Given passage:
Also you're joking about something serious in a relaxed way.
That means you're getting more chilled out about your future. "I might be happy after all".
Hi I'm part of after all, I hope.
*****
I am more than and not your psychiatrist.
That's a weird dude with a degree.
But a great lover heals all wounds.
*****
Your numbers are blah.
You are not.
All that crap is almost out of your control.
You're getting funnier. Sexier. More outside the box artistic.
I can't guarantee you're going to be famous. I want you to be. But if you don't do really different crazier wilder shocking comedy or anything more unforgettable by randos...
You're great. I know it. I have a history degree. I know you're generationally talented and getting better.
I know you could be on SNL this Saturday and be good.
Gatekeepers don't care. The programming of IG etc is for their benefit, not yours. Lorne Michaels of billions has to like you.

Brief A:
Scale the listing from its first line through the line containing "(185, 156).", keeping the requests and multiplying every coordinate in the answers by 1.5, rounding to whole numbers with halves going up. Return only those lines.
The passage and the listing come from separate sources.

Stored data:
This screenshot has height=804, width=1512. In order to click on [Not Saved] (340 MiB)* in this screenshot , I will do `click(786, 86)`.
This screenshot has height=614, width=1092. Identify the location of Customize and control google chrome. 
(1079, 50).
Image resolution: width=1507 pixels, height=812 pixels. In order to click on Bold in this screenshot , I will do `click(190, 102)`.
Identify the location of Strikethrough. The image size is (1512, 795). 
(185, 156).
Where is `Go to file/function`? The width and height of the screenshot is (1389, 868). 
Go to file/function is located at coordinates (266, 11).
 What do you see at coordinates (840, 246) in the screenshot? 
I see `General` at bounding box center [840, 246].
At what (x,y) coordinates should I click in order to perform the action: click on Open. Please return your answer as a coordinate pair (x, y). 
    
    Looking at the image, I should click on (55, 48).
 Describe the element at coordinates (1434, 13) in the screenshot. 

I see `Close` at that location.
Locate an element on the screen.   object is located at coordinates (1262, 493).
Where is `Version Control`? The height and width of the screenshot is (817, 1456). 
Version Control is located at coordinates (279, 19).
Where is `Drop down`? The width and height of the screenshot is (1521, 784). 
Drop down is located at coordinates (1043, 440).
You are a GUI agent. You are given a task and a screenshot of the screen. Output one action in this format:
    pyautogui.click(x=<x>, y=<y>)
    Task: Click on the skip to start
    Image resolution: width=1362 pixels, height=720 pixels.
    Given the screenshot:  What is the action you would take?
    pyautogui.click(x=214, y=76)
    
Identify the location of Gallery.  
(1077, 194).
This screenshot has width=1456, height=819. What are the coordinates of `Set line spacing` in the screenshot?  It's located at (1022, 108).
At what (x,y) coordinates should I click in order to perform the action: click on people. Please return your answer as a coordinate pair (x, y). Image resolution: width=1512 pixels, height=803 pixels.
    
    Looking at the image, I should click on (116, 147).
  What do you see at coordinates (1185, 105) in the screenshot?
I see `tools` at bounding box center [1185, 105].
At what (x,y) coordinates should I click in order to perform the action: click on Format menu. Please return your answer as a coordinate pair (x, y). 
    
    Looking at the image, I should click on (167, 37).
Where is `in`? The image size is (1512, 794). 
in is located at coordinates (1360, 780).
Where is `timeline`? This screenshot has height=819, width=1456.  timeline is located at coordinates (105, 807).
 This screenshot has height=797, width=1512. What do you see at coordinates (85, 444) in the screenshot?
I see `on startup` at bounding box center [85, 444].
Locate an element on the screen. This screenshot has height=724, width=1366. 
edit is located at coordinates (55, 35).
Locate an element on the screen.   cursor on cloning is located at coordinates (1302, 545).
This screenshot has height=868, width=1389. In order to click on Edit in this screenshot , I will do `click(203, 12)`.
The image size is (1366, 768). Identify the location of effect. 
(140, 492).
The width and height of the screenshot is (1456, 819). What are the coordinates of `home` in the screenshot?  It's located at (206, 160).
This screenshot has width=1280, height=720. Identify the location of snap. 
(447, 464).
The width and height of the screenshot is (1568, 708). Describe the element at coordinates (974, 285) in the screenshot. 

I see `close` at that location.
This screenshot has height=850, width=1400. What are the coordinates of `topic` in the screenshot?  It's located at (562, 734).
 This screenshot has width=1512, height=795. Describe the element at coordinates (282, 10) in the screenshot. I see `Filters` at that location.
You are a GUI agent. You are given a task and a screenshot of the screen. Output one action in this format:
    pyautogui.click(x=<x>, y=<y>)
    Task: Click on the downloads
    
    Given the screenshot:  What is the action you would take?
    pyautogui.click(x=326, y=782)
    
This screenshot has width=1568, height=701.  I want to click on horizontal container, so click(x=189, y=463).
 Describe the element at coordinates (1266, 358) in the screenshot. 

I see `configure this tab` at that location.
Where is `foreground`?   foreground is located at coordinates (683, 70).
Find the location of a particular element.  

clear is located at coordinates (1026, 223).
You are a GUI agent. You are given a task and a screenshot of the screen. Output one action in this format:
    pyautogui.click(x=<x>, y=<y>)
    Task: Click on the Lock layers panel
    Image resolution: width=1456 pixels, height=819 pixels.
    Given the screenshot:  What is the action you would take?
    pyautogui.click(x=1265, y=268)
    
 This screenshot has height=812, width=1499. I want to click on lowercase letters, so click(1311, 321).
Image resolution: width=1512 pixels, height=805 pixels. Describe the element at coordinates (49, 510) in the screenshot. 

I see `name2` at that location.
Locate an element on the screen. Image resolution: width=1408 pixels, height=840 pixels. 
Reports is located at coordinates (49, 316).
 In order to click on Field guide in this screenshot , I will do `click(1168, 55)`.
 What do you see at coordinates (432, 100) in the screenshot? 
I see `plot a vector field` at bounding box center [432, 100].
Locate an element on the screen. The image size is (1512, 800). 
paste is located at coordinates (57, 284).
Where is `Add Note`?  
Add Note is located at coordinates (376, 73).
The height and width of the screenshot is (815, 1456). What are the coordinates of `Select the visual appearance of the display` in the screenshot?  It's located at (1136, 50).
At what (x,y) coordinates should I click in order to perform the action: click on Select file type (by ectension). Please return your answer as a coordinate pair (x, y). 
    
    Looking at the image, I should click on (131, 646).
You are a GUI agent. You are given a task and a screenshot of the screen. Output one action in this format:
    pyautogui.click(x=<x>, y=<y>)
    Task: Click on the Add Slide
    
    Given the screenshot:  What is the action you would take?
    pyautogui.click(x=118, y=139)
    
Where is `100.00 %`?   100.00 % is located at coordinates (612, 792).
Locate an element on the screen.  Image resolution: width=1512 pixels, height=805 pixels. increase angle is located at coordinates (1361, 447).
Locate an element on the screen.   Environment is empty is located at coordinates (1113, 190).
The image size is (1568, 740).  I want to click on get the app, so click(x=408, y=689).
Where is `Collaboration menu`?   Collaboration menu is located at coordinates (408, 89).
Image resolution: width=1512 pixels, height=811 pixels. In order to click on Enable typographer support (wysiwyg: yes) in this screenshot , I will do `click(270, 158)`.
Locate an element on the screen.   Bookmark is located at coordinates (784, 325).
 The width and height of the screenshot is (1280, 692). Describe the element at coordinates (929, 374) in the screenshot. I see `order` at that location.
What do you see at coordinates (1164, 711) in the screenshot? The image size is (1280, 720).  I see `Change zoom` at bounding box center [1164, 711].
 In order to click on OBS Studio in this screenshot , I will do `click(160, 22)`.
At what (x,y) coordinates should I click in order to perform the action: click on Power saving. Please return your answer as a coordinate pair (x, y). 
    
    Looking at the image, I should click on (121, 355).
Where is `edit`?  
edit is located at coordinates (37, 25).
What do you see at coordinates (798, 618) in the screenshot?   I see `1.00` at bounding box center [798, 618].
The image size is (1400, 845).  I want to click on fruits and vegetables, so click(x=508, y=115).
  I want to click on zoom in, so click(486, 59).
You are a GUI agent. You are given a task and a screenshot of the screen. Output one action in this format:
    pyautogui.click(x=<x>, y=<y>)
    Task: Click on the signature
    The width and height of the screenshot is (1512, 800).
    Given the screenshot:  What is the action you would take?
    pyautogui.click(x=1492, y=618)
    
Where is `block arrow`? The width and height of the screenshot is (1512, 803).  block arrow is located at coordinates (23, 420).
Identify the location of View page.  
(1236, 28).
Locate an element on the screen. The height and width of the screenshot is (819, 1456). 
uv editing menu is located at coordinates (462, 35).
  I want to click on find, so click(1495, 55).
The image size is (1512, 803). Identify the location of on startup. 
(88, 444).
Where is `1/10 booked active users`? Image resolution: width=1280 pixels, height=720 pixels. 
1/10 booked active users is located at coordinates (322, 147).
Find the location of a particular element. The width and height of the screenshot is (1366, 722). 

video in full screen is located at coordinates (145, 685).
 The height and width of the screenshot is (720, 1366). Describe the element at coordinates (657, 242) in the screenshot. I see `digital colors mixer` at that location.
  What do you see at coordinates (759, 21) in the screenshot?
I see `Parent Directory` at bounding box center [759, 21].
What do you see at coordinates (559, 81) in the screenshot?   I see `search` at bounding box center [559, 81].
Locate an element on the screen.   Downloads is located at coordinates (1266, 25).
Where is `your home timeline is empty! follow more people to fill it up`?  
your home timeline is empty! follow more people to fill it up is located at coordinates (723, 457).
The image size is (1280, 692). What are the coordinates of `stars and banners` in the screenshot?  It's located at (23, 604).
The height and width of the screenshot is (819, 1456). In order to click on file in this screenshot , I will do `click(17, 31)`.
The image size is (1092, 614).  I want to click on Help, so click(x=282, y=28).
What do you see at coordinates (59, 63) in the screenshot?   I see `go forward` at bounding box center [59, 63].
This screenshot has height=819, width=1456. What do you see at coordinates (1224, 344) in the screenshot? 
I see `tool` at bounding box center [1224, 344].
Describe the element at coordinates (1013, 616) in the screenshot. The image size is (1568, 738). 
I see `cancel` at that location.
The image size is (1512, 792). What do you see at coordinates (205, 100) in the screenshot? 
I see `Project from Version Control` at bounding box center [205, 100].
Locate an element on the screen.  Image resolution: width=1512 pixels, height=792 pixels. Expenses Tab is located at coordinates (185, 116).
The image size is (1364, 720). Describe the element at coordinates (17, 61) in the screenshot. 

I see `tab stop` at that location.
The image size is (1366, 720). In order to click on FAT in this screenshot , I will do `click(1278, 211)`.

Brief B:
Print the passage word for word, starting with "Also you're joking" and going on through "numbers are blah.".

Exercise result A:
This screenshot has height=804, width=1512. In order to click on [Not Saved] (340 MiB)* in this screenshot , I will do `click(1179, 129)`.
This screenshot has height=614, width=1092. Identify the location of Customize and control google chrome. 
(1619, 75).
Image resolution: width=1507 pixels, height=812 pixels. In order to click on Bold in this screenshot , I will do `click(285, 153)`.
Identify the location of Strikethrough. The image size is (1512, 795). 
(278, 234).

Exercise result B:
Also you're joking about something serious in a relaxed way.
That means you're getting more chilled out about your future. "I might be happy after all".
Hi I'm part of after all, I hope.
*****
I am more than and not your psychiatrist.
That's a weird dude with a degree.
But a great lover heals all wounds.
*****
Your numbers are blah.